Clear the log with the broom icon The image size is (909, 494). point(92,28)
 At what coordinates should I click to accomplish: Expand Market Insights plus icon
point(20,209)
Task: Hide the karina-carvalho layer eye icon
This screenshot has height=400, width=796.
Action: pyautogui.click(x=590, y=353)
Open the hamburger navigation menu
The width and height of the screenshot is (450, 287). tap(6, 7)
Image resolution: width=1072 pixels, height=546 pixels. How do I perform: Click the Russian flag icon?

========================================================================

#### What you need to do
Output the material above, all of it, exactly.

#### Exercise result
Clear the log with the broom icon The image size is (909, 494). point(92,28)
 At what coordinates should I click to accomplish: Expand Market Insights plus icon
point(20,209)
Task: Hide the karina-carvalho layer eye icon
This screenshot has height=400, width=796.
Action: pyautogui.click(x=590, y=353)
Open the hamburger navigation menu
The width and height of the screenshot is (450, 287). tap(6, 7)
Image resolution: width=1072 pixels, height=546 pixels. How do I perform: Click the Russian flag icon?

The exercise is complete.